The number of gun arrests conducted by the NYPD has been the highest since stats began being recorded. Much higher than any time under Guiliani or Bloomberg. That doesn't sound like "doing nothing" to me. 

https://www.nydailynews.com/new-york/nyc-crime/ny-cops-make-more-than-400-gun-arrests-this-year-20210127-vy5qsjmsyjeizpxc4ckcs27mna-story.html

Yes, we still clearly have issues with police accountability, I'll give you that. However, allowing people caught carrying guns to simply "go free" is not part of the solution. 

As far as the abolish police mindset goes, here's Tiffany Caban who was a few thousand votes away from being Queens DA and now running for City Council in her own words:

“My goal at the end of the day is to ultimately get to a place where we are no longer funding police – period,” she told the Queens Post. “That is not going to happen tomorrow, that is not going to happen next year, but it’s important to have that goal in mind — understanding that there is no connection between police and public safety and we have to stop pretending that there is.”

https://jacksonheightspost.com/tiffany-caban-unveils-plan-to-scale-back-the-nypd-through-introduction-of-community-based-measures

Her views aren't some radical fringe. This has been bedrock thinking for Legal Aid, ACLU, activist circles for a while now and George Floyd only made it possible to start to say this openly.

 

Yup, and so she will be the first one yelling the cops aren't doing their jobs, but she wants to make it more difficult for them to do their jobs. There's a difference between making changes and going bonkers. Law and order being lost because of the weak laws on the books.

TASK ITEM: Can you copy, word for word, the part of the post on NYPD policing that starts at "As far as the" and ends after "say this openly."? The listing after this point is drawn from an unrelated source.

DATA PROVIDED:
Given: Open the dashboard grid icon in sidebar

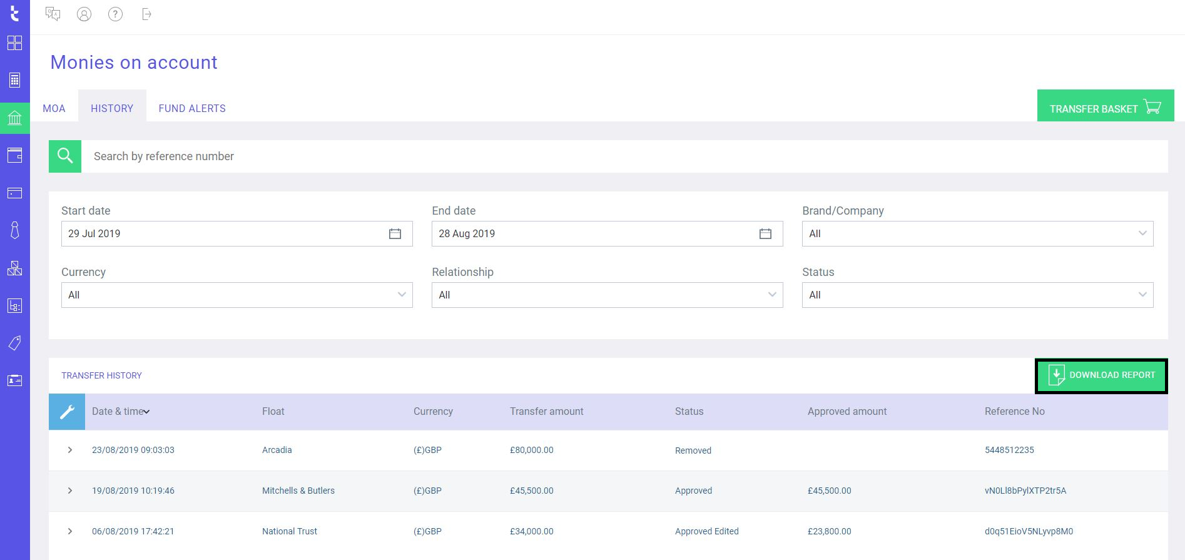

ANSWER TO THIS PROBLEM:
As far as the abolish police mindset goes, here's Tiffany Caban who was a few thousand votes away from being Queens DA and now running for City Council in her own words:

“My goal at the end of the day is to ultimately get to a place where we are no longer funding police – period,” she told the Queens Post. “That is not going to happen tomorrow, that is not going to happen next year, but it’s important to have that goal in mind — understanding that there is no connection between police and public safety and we have to stop pretending that there is.”

https://jacksonheightspost.com/tiffany-caban-unveils-plan-to-scale-back-the-nypd-through-introduction-of-community-based-measures

Her views aren't some radical fringe. This has been bedrock thinking for Legal Aid, ACLU, activist circles for a while now and George Floyd only made it possible to start to say this openly.